Winter is a great time to get some extra beauty sleep. With the longer nights and cold temperatures, our bodies are designed to slow down and regenerate. Sleep and meditation compliment each other. Meditation helps us slow down so we can relax and experience deeper sleep, and sleep helps our meditation by optimizing our ability to focus and thus reach that magical silent peace of deep alpha and theta brain waves.
How well balanced are your circadian rhythms? Meaning, do you sleep deeply and wake up refreshed? Is your metabolism working? Body weight at a good level? Most likely not. Because the modern lifestyle has thrown off the basics of circadian biology.
Here are some tips that help you balance your Circadian Rhythms and improve your sleep and meditation.
1–Eat a pro-thyroid diet, which means a diet native to the climate you live in. This includes high quality fat and protein and less carbs during winter. The reason is this regulates blood sugar and makes your body generate the heat it needs to stay warm. According to Dr. Lita Lee, chronic insomnia or lack of quality sleep is one symptom of a major health condition called hypothyroidism which leads to all the major degenerative diseases and aging. By understanding this problem, one can reverse the aging process, restore quality sleep, and get off of sleep medications.
2–Turn down the heat in your house, especially during sleep. Studies show we sleep best at lower temperatures. Also, expose yourself to outside air regularly. This practice, also called Cold Thermogenesis, has proven to enhance sleep quality dramatically. In other words, cold exposure has a dramatic calming effect on the body. Cold exposure is also part of the equation of synchronizing our circadian rhythms.
3–Get natural sunlight every day…at least 20 minutes. But an hour or more is even better. For many of us we need to be creative to incorporate this into our busy lives with the short daylight hours of winter. This sunlight exposure on the skin and retina causes the body to produce more serotonin which converts into melatonin when it gets dark. Make sure you have no glasses or sunglasses when trying to get the maximum sun (these block the beneficial rays which set circadian rhythms). The most effective time is first thing in the morning at sunrise. Another option is during lunchtime. So try to plan your day around your needs for these essential and powerful nutrients. Take a break as often as you can and get outside with as much skin exposed as possible.

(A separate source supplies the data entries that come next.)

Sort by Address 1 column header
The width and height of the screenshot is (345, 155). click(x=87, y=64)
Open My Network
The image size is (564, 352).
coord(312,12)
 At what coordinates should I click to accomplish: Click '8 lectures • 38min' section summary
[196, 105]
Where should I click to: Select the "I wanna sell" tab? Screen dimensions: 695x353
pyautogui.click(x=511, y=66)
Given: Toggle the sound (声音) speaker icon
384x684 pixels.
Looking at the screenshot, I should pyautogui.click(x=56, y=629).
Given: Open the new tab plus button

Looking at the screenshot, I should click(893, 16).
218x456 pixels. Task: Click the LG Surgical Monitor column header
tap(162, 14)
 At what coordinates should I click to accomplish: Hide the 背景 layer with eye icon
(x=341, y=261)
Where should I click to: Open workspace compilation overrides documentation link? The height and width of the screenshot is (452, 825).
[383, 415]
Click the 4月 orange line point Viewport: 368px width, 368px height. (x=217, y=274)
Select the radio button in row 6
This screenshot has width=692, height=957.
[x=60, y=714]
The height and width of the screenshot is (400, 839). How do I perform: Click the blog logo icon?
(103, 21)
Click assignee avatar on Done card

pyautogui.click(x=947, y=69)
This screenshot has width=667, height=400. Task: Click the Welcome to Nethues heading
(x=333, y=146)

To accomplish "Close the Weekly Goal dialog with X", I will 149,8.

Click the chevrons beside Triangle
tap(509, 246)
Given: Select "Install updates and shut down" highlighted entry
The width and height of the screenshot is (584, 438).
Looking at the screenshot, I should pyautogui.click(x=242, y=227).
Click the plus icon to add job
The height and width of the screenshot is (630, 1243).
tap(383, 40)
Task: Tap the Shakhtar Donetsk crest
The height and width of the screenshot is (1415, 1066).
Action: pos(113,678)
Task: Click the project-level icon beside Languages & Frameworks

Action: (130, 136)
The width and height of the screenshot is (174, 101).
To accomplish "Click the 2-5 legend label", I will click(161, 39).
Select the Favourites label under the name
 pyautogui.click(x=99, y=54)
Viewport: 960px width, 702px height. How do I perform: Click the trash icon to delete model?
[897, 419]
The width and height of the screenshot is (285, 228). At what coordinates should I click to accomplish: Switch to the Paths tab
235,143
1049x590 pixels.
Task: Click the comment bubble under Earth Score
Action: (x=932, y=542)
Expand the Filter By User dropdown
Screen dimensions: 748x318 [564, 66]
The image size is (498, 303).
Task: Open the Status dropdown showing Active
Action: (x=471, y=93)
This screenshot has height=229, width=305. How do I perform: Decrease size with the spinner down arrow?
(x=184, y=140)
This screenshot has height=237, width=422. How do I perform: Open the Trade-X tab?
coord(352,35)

4–Low Lights. Artificial light (meaning flouescent, incadescent, ) causes under production of melatonin which makes it harder to fall asleep as well as hampers sleep quality. Use Blue Blocking Goggles or Amber Colored light bulbs three hours before you want to fall asleep. Another option is beeswax candles.
Your body produces the important hormone melatonin, the so-called sleep hormone. Increasing your body’s melatonin production can improve your sleep.
Melatonin is produced by your pineal gland, normally only when you are in darkness. Using artificial light in the evening before going to bed shuts down melatonin production. Blue rays in ordinary light are the problem.
Only the blue component of light shuts down melatonin production. Using Blue Blocking Glasses for one to three hours before retiring allows melatonin to be produced naturally. While using them, the remaining colors of light allow you to read, watch television, etc.
5–Avoid exposure to Electromagnetic Fields (EMF’s) as much as possible. Especially during sleep. Turn your bedroom into a sanctuary from EMF’s as well as toxic chemicals. There are many ways to mitigate EMF exposure but some of the simple things you can do are to turn the circuits off in your bedroom at night, ground your computer during the day, and create a Faraday Cage by various means, such as painting shielding paint in your bedroom, creating a bed canopy with EMF Shielding Fabric, or putting metal siding and roofing around your house.
6–Optimal Circadian Timing of daily activities:
a–Go to bed early. This means at least by 10pm but even earlier if you can. The trick is…you don’t need to force anything. You should be so tired that sleep just happens naturally. The way to get to this point is to follow these principles.
b–Wake up with the sun. Ideally don’t set an alarm but let your body get whatever rest it needs. When you can greet the sunrise outside with exposure to cold and light on the retina. You can have your breakfast on the porch or yard. Morning sun is extremely important because it tells your brain to get moving.
c-Make breakfast the big meal of the day. The digestive juices are the most abundant during that time, which is about 30 minutes after waking up. Include lots of fats, proteins to fuel your metabolism throughout the day and keep blood sugar even.
d–Get movement during the day. Our DNA is programmed for movement…meaning it is an essential NUTRIENT. This recent discovery has birthed the new Movement Culture and books like “Sitting Kills, Movement Heals”, by NASA Scientist Dr. Vernikos. Create a movement friendly office environment and get some walking or other fun activities in. Play in the snow!